=== Задание A ===
Пожалуйста, изложите фрагмент о спасении во Христе в двух предложениях.
=== Задание B ===
Перепишите дословно часть фрагмента о спасении во Христе от слов «При этом спастись» до слов «Христе (гл. 5).» включительно.
=== Задание C ===
Продолжите фрагмент о спасении во Христе с того места, где он заканчивается.

=== Цитируемый фрагмент ===
● ● ● ● ● ● ●
Все согрешили (Рим. 3, 23; 5, 12).

При этом спастись самим, т.е. оправдаться перед Богом «делами Закона» – невозможно (ср. главная мысль Гал.). И, как уже неоднократно говорилось, спасение дано, точнее, даровано как благодать, как дар от Бога. Дар сей дан во Христе и только во Христе, причем без различия и иудеям, и язычникам. Единственный путь к оправданию и спасению – вера (см. Рим. 3, 28; ср. Гал. 2, 16) в столь высокий дар, в благодать Христову. Как всеобщ грех (главы 1–3), так всеобще и спасение во Христе (гл. 5).
● ● ● ● ● ● ●
=== Показанные данные ===
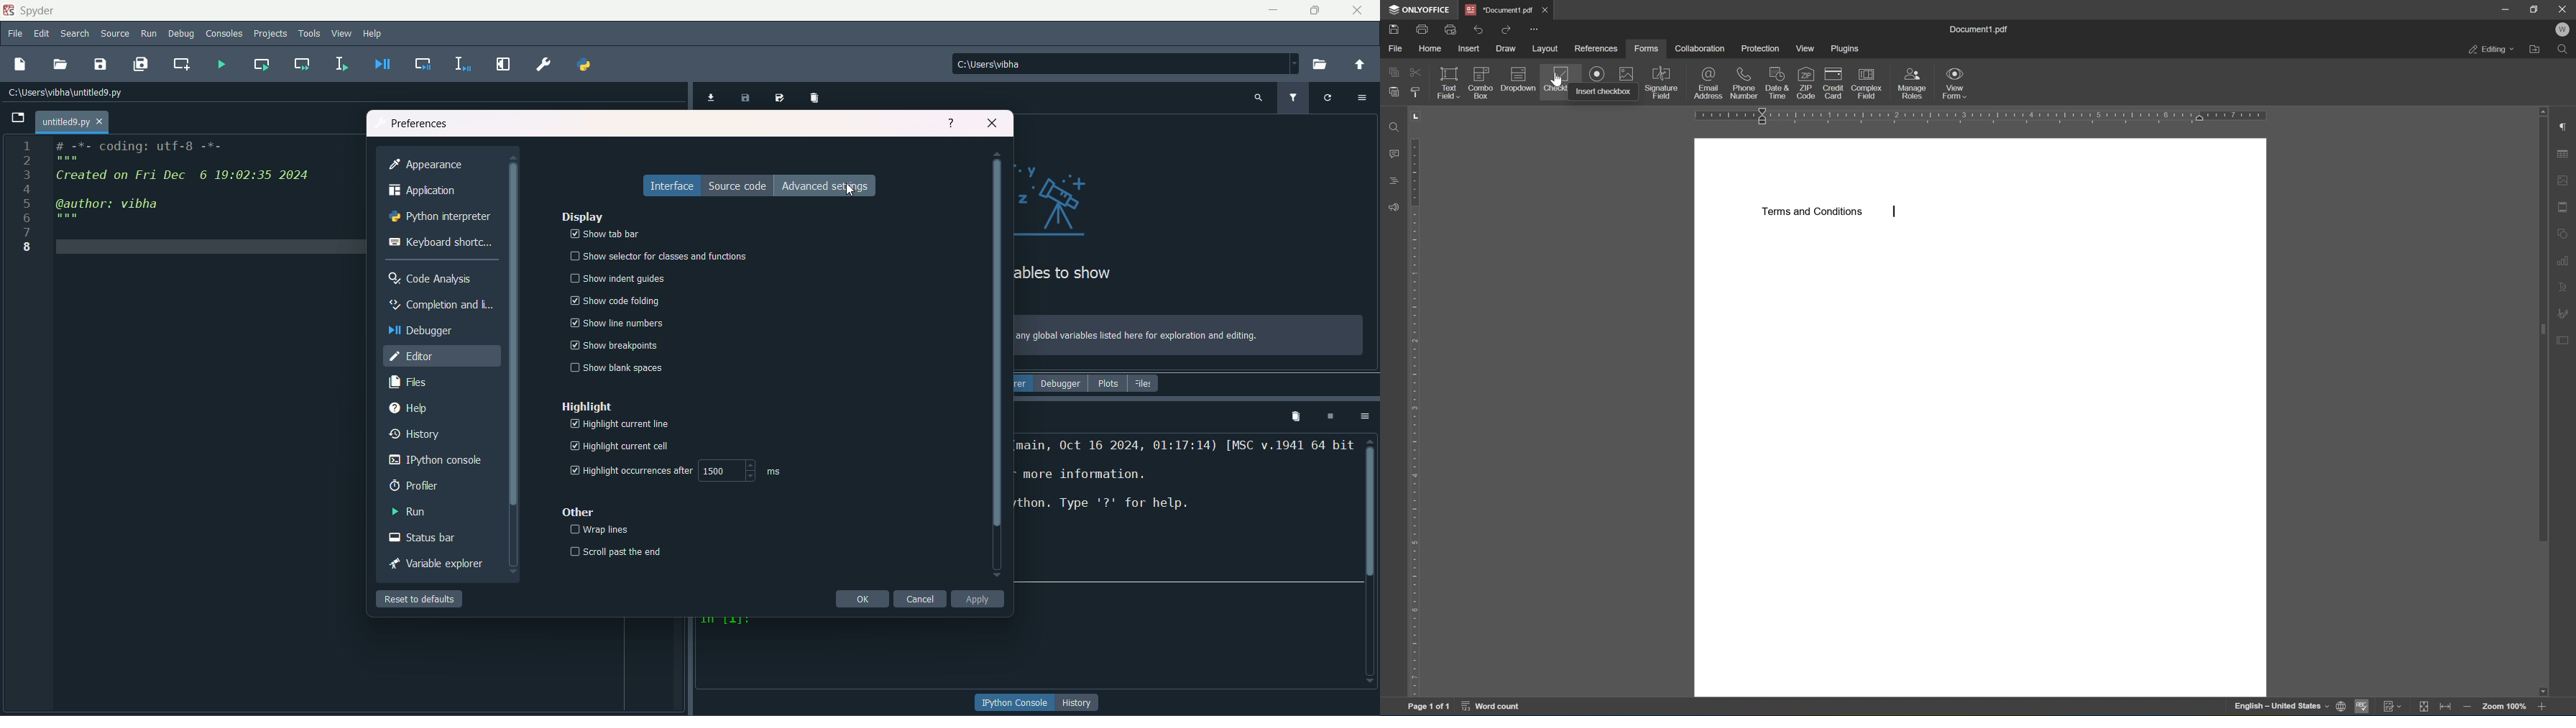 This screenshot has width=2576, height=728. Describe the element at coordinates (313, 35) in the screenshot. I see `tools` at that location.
● ● ● ● ● ● ●
=== Ожидаемый ответ A ===
Все согрешили, и оправдаться перед Богом делами Закона невозможно. Спасение даровано от Бога как благодать только во Христе, без различия иудеям и язычникам, и единственный путь к нему — вера.

=== Ожидаемый ответ B ===
При этом спастись самим, т.е. оправдаться перед Богом «делами Закона» – невозможно (ср. главная мысль Гал.). И, как уже неоднократно говорилось, спасение дано, точнее, даровано как благодать, как дар от Бога. Дар сей дан во Христе и только во Христе, причем без различия и иудеям, и язычникам. Единственный путь к оправданию и спасению – вера (см. Рим. 3, 28; ср. Гал. 2, 16) в столь высокий дар, в благодать Христову. Как всеобщ грех (главы 1–3), так всеобще и спасение во Христе (гл. 5).

=== Ожидаемый ответ C ===
Тема всеобщности, своего рода глобальности как греха, так и спасения проходит через все Послание в Римлянам («глобализм» греха и спасения) далеко не случайно, а вполне закономерно: Павел обращается к столичной общине (или группе общин). Столичный статус адресата неминуемо провоцирует рассуждать о Благовестии в максимально глобальных масштабах, которые дают о себе знать уже в приветствии: «чтобы во имя Его покорять вере все народы» (Рим. 1, 5). В то же время римские общины, подобно многим другим общинам в раннем христианстве, состояли как из иудео-, так и из языко-христиан446. Таково объяснение двучастности той всеобщности, которая провозглашается также с самого начала послания:

Я не стыжусь благовествования Христова, потому что оно есть сила Божия ко спасению всякому верующему, во-первых, Иудею, потом и Еллину (т.е. язычнику – А.С.) (Рим. 1, 16; ср. 2, 9-10).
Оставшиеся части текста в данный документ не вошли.